-- Start --
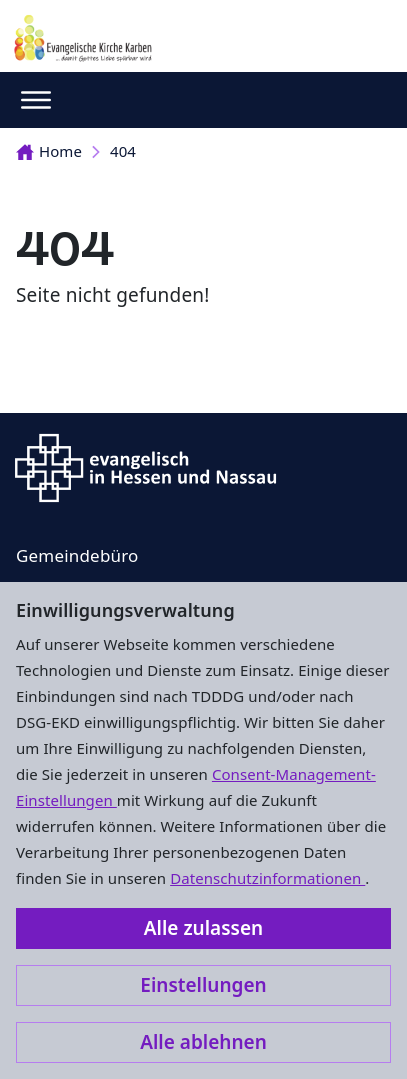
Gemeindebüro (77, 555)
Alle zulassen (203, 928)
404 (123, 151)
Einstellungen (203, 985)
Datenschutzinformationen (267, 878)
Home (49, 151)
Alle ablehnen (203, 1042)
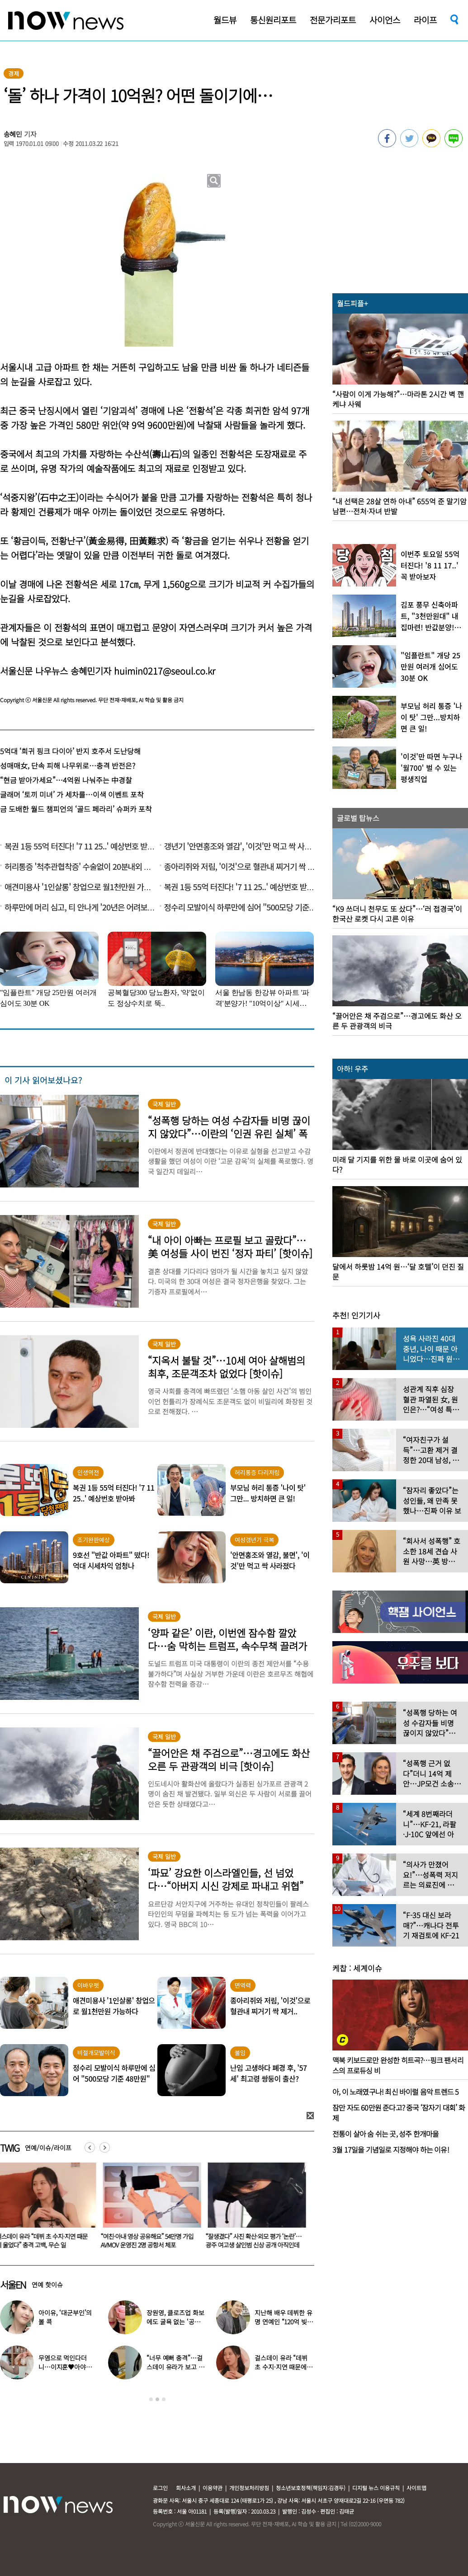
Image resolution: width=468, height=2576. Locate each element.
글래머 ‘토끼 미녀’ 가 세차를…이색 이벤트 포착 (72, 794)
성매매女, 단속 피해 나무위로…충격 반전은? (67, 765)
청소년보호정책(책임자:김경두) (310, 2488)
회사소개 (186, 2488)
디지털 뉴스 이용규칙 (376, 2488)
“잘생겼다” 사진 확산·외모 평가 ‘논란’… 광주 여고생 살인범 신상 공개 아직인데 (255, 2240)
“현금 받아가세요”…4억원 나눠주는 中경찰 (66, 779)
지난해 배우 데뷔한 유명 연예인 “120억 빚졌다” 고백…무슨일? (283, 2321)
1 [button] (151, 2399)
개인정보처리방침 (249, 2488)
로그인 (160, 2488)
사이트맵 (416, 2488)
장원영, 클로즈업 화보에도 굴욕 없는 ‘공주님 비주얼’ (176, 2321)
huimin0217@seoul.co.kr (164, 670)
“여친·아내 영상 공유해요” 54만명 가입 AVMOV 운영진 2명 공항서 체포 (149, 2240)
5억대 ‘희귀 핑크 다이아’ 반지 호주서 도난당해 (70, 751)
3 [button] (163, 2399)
-- End --
-- Start --
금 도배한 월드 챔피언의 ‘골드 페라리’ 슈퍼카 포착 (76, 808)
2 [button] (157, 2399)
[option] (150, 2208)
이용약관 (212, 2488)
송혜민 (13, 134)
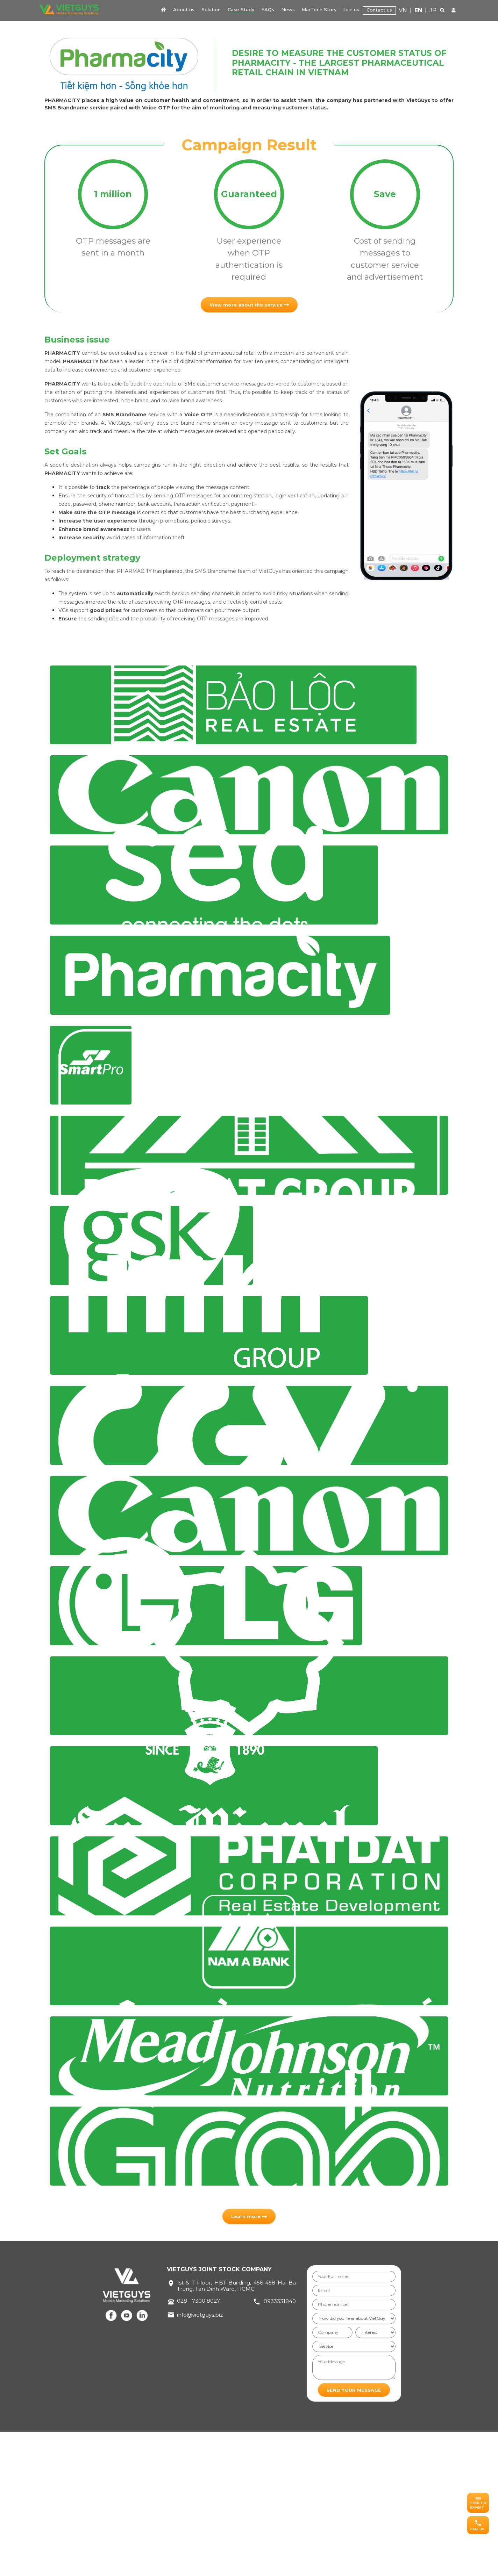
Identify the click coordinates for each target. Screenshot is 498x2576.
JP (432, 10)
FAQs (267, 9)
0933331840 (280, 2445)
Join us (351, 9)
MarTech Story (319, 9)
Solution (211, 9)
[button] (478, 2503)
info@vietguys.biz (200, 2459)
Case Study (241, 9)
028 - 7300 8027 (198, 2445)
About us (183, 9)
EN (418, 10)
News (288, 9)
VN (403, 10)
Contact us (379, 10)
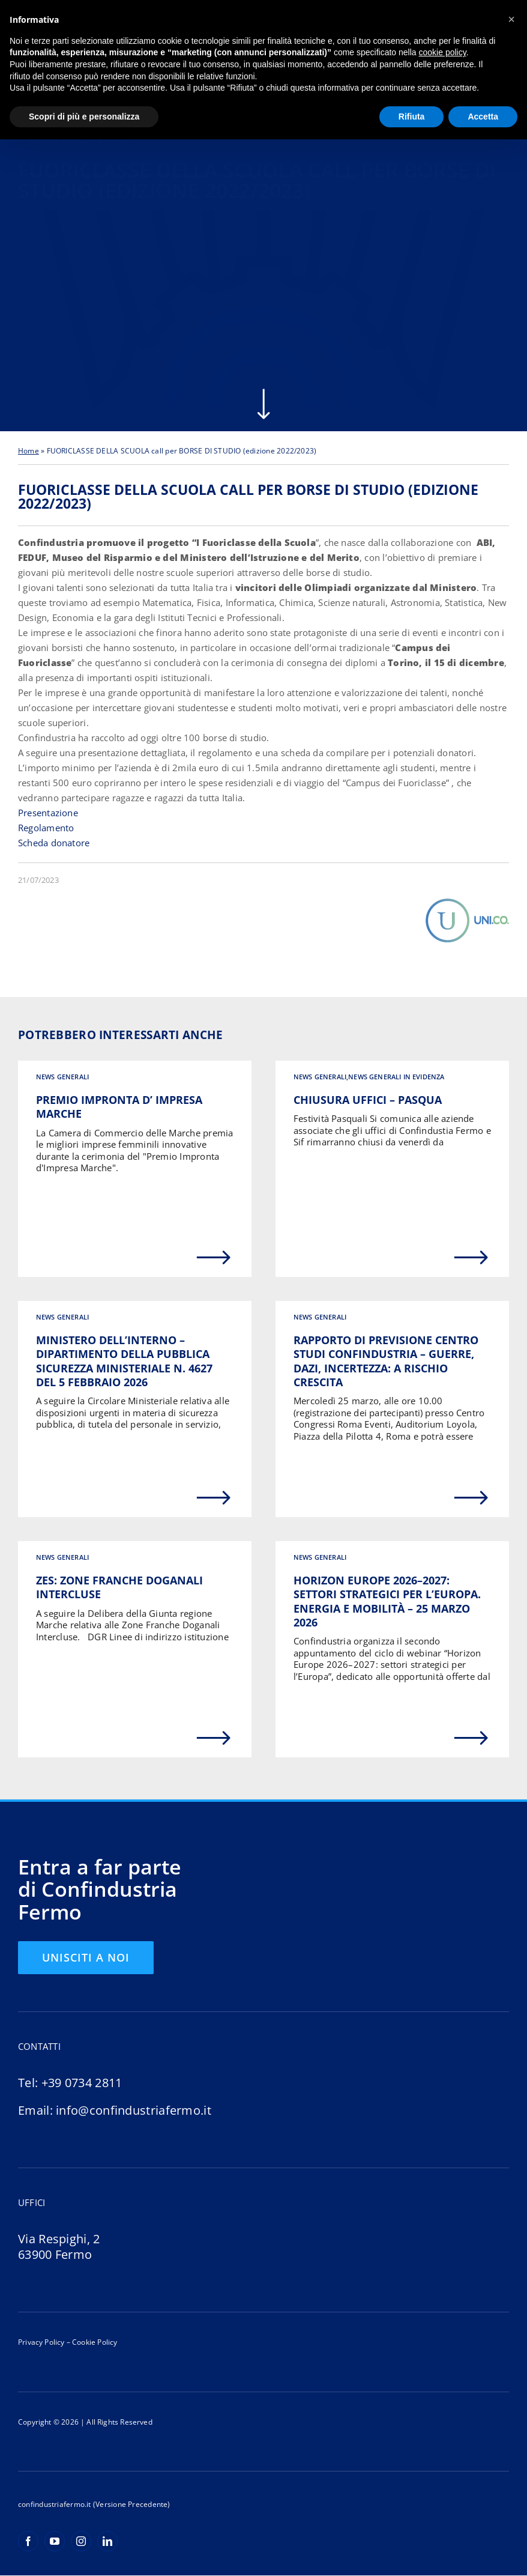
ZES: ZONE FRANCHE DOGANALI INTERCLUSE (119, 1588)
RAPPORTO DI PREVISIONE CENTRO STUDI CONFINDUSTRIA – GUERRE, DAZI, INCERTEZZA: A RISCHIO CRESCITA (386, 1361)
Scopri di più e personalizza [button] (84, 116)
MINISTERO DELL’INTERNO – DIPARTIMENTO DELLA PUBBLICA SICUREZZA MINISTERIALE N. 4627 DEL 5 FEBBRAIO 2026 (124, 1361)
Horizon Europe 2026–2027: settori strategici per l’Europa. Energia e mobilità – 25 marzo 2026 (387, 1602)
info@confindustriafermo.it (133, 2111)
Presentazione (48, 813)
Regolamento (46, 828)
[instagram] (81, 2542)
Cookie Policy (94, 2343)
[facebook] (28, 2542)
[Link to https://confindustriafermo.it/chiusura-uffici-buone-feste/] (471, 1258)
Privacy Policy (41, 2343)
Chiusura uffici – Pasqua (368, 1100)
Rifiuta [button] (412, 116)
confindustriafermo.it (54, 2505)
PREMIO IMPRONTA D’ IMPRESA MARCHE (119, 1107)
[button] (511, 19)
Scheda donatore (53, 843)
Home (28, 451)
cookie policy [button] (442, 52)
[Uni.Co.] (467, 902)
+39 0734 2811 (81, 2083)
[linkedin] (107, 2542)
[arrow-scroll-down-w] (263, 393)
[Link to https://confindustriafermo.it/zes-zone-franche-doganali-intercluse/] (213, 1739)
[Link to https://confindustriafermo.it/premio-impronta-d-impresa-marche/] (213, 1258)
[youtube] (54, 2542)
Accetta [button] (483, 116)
-- End --
-- Start --
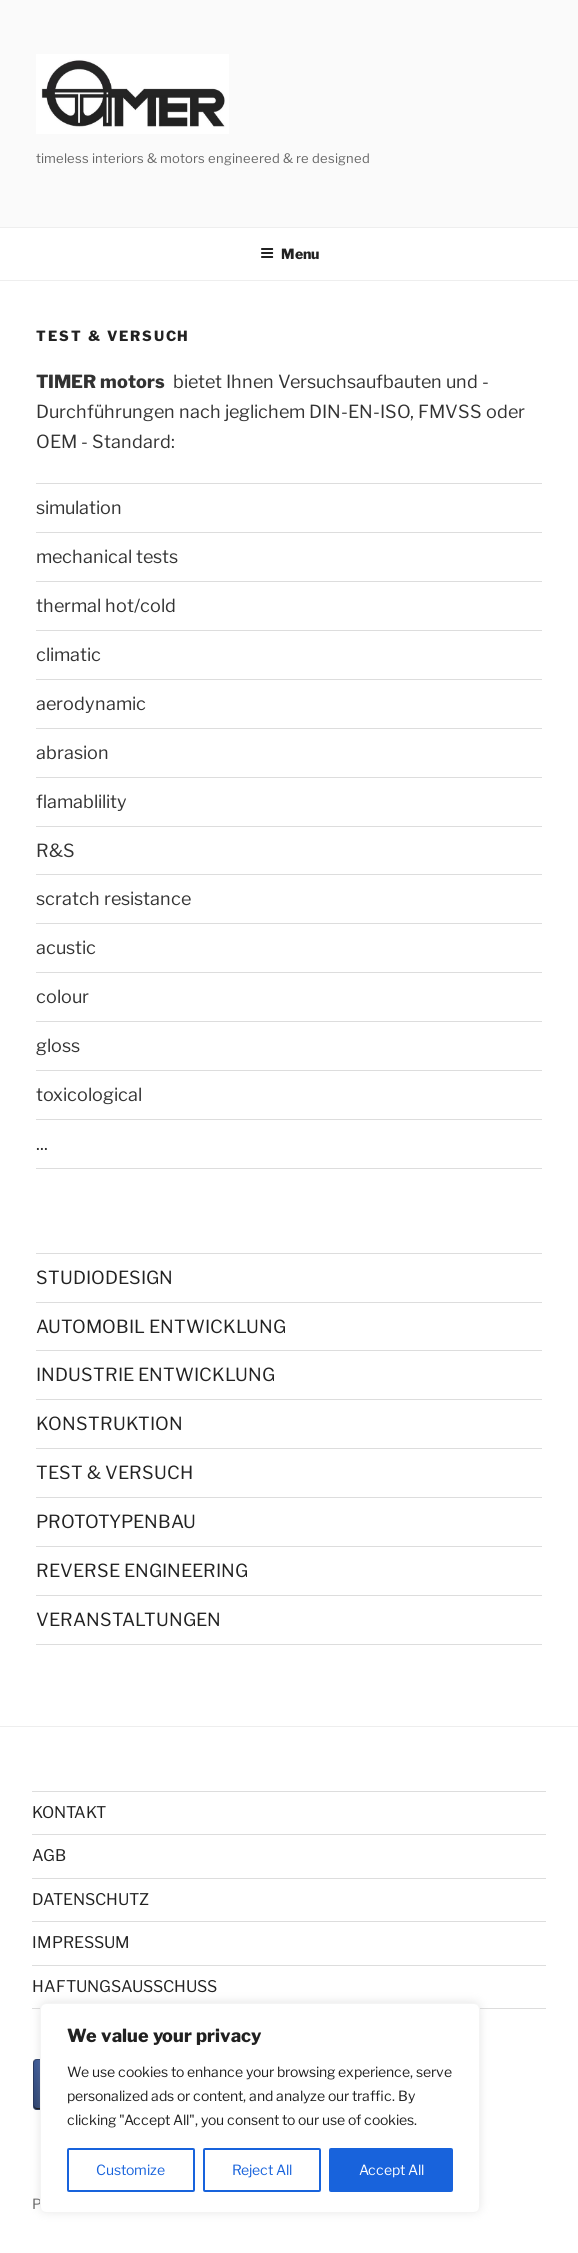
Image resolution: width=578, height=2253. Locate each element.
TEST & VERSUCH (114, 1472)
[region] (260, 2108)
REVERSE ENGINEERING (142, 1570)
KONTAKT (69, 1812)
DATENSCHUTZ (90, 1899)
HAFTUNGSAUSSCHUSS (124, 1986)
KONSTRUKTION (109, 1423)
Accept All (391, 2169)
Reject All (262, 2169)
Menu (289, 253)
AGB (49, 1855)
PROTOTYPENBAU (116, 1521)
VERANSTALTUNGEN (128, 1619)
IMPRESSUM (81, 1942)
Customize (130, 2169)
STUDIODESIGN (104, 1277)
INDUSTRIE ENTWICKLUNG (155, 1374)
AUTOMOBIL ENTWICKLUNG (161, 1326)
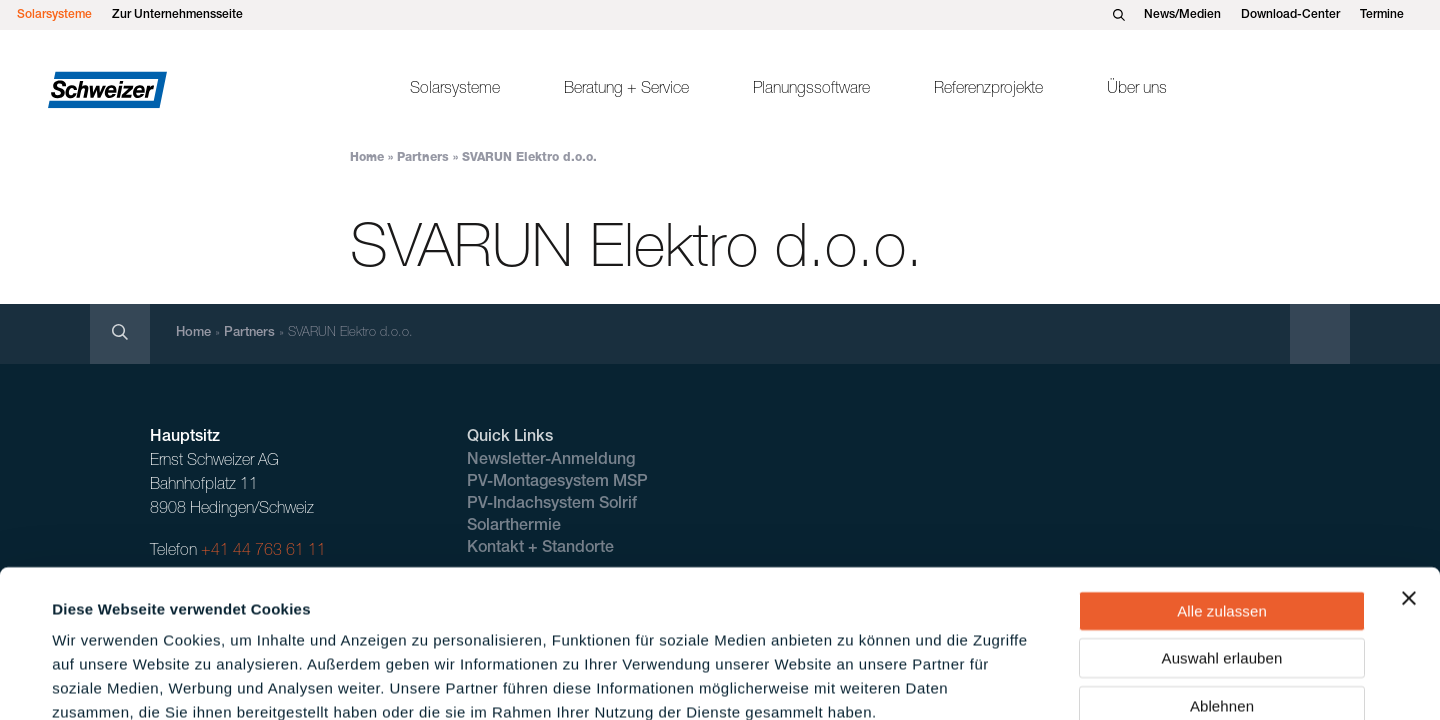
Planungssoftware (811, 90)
-- End --
Goal
Edit the listing starting at the line containing "REVERSE ENGINEERING (142, 1570)" and ending at the line containing "Planungssoftware (811, 90)", replacing "Reject All" with "Decline All" and keeping everything else the same. Return only those lines, without the pictures.

Correct answer
REVERSE ENGINEERING (142, 1570)
KONTAKT (69, 1812)
DATENSCHUTZ (90, 1899)
HAFTUNGSAUSSCHUSS (124, 1986)
KONSTRUKTION (109, 1423)
Accept All (391, 2169)
Decline All (262, 2169)
Menu (289, 253)
AGB (49, 1855)
PROTOTYPENBAU (116, 1521)
VERANSTALTUNGEN (128, 1619)
IMPRESSUM (81, 1942)
Customize (130, 2169)
STUDIODESIGN (104, 1277)
INDUSTRIE ENTWICKLUNG (155, 1374)
AUTOMOBIL ENTWICKLUNG (161, 1326)
Planungssoftware (811, 90)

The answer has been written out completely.